Task brief:
Turn the data, from the line containing "Where should I" through the end, into a JSON list of strings with one string per line, skipping blank lines and leaving out the pictures.

## Begin

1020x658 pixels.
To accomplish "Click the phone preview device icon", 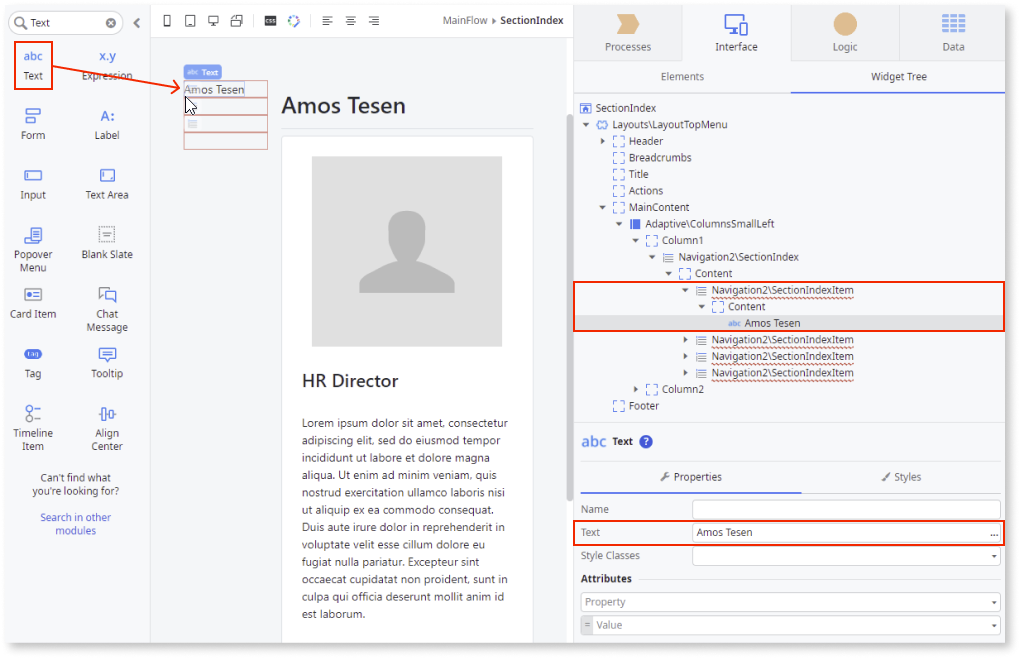I will tap(167, 21).
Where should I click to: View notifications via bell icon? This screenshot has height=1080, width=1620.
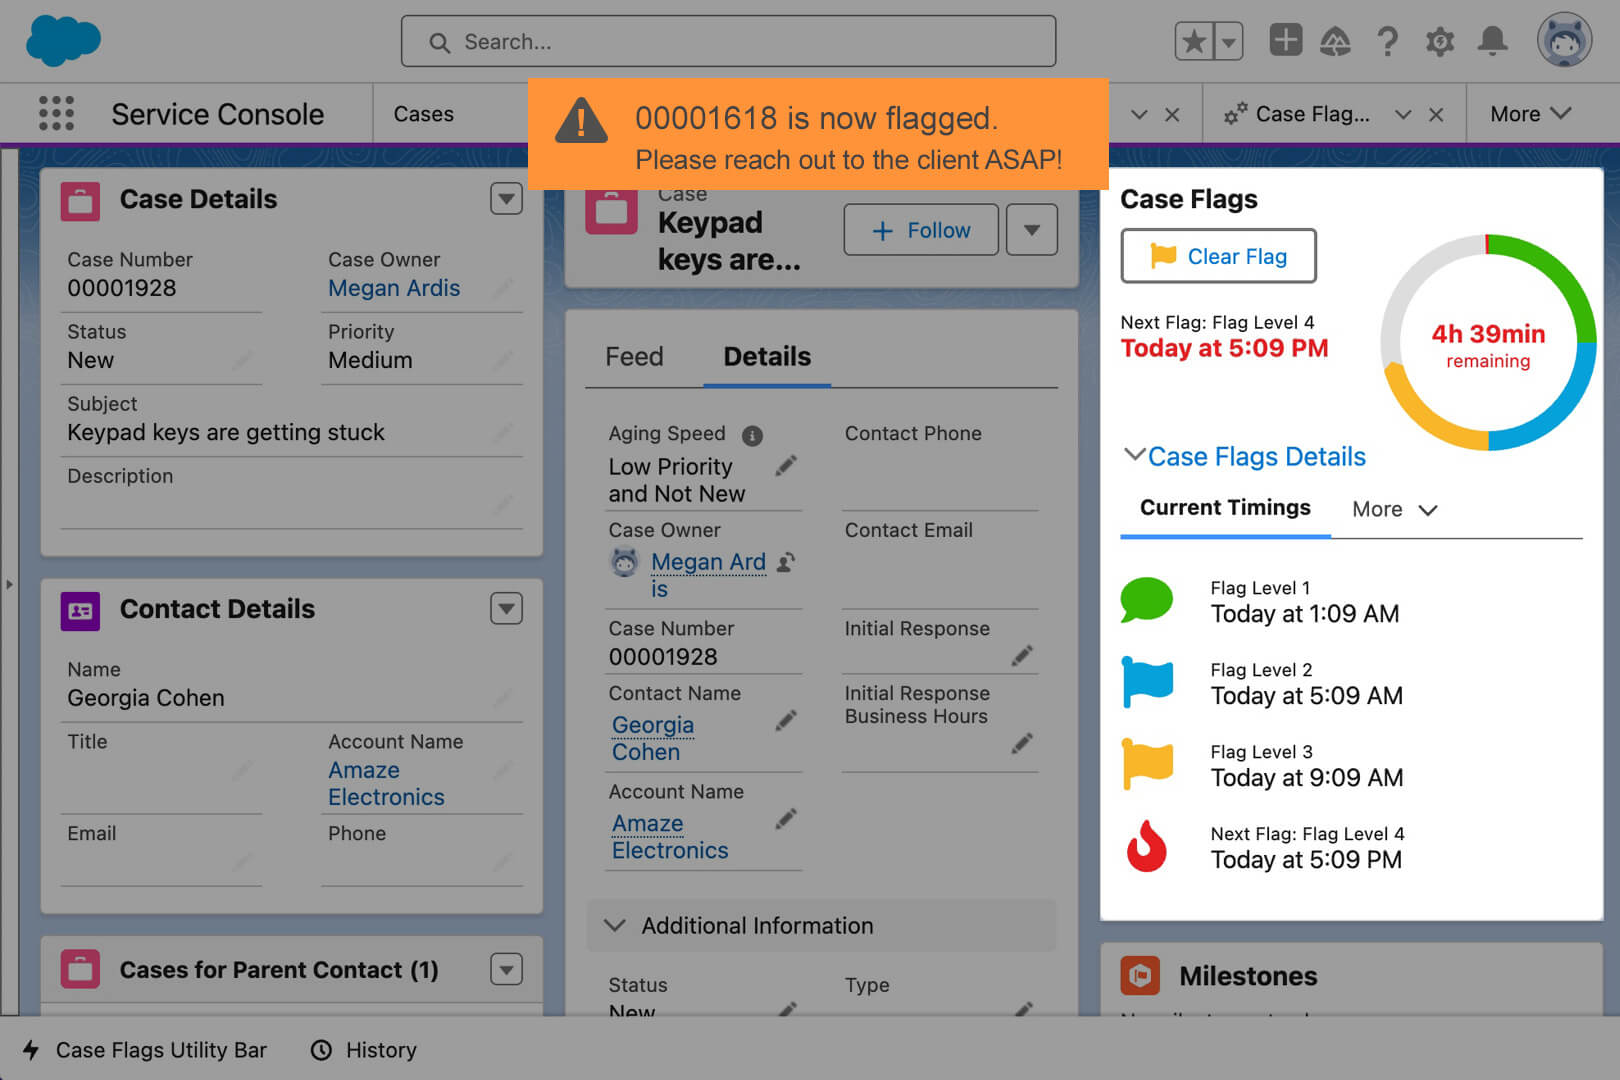(1493, 41)
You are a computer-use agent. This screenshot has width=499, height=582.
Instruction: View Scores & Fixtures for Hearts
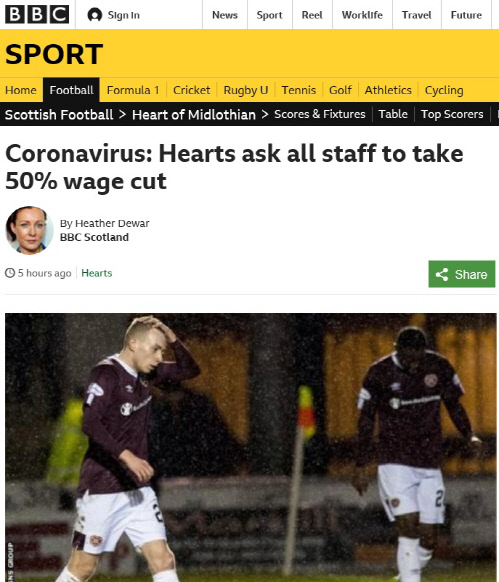(320, 114)
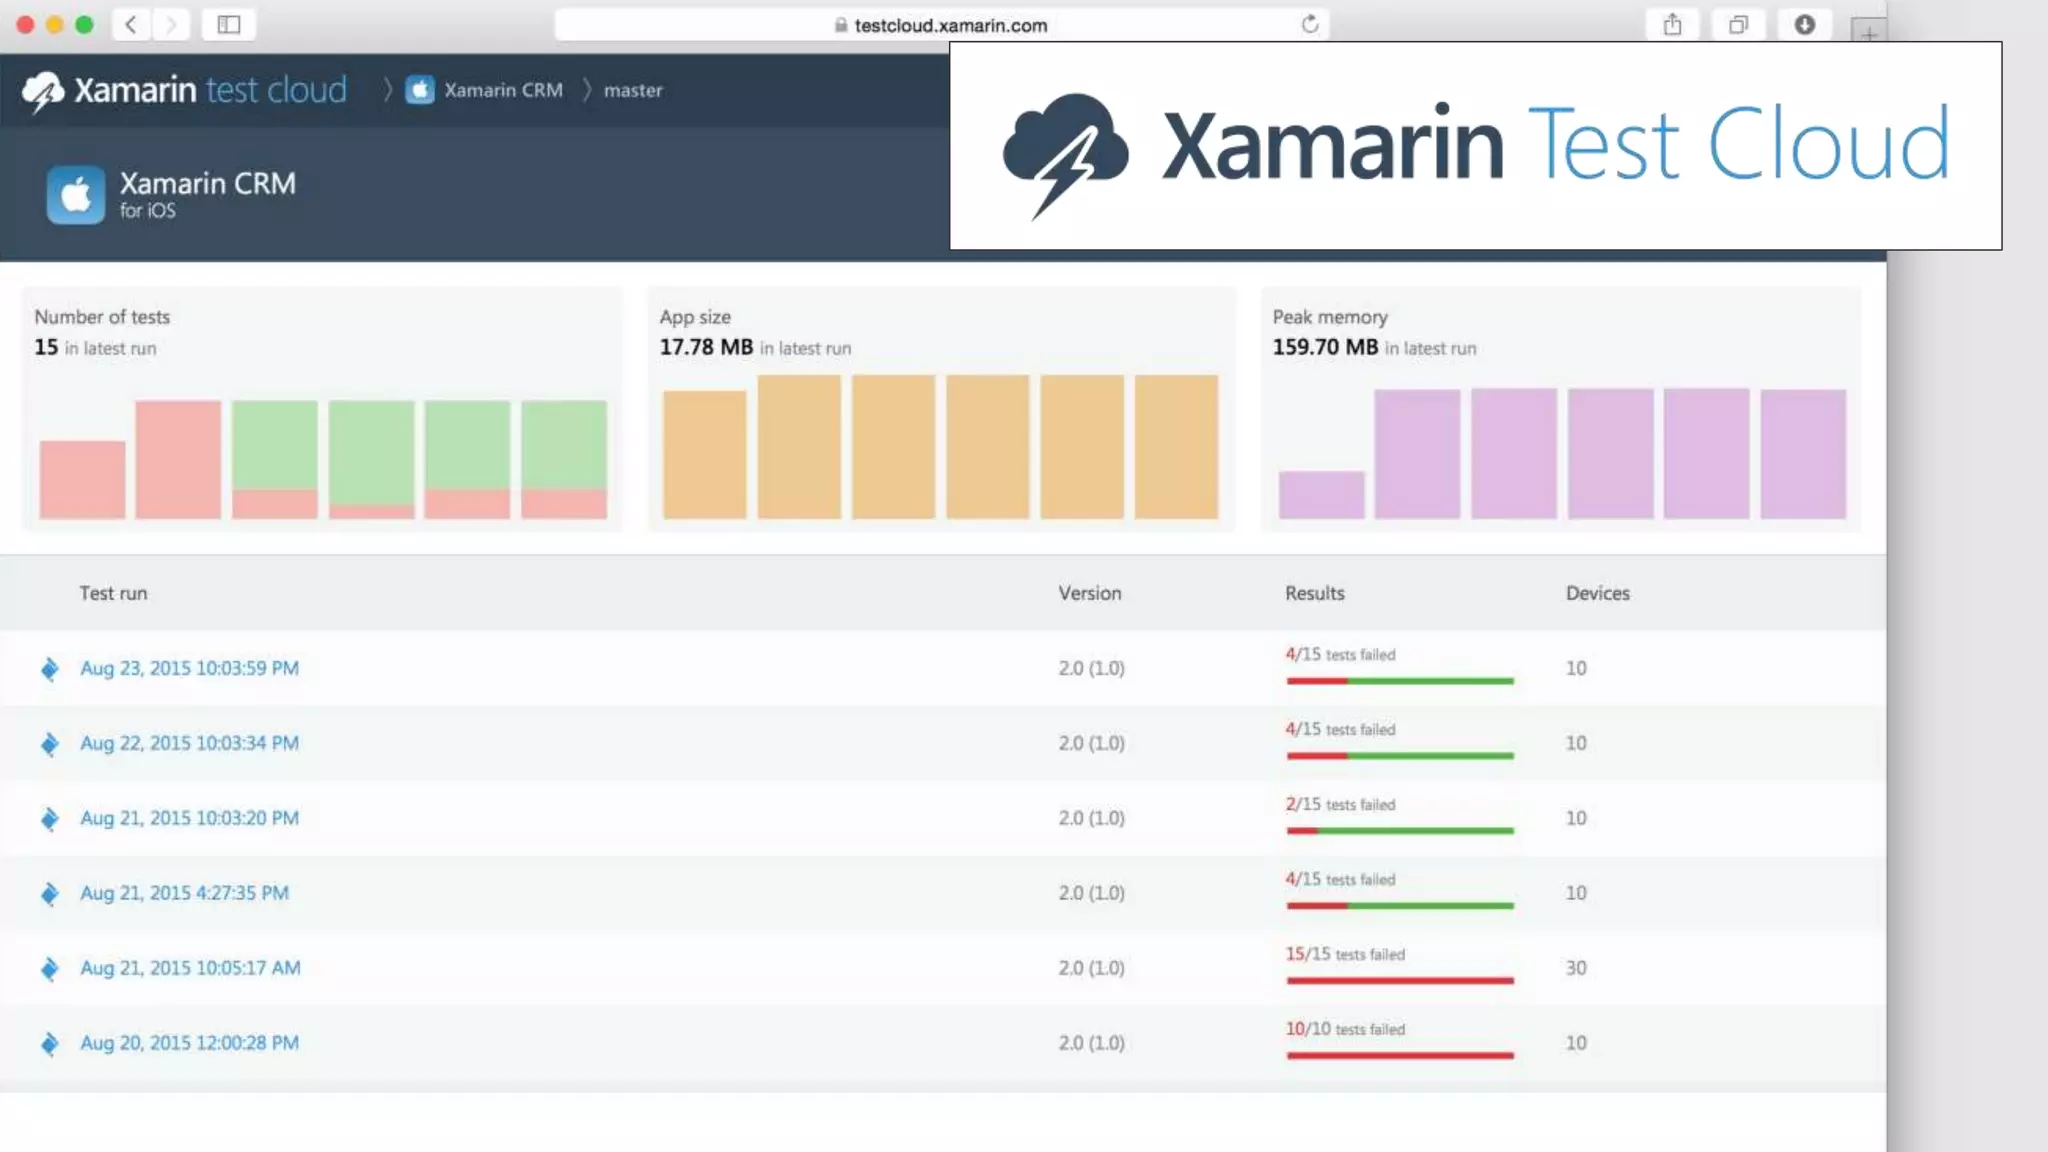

## End

Finished answer:
[
  "Where should I click to: View notifications via bell icon? This screenshot has height=1080, width=1620.",
  "(1493, 41)",
  "You are a computer-use agent. This screenshot has width=499, height=582.",
  "Instruction: View Scores & Fixtures for Hearts",
  "(320, 114)"
]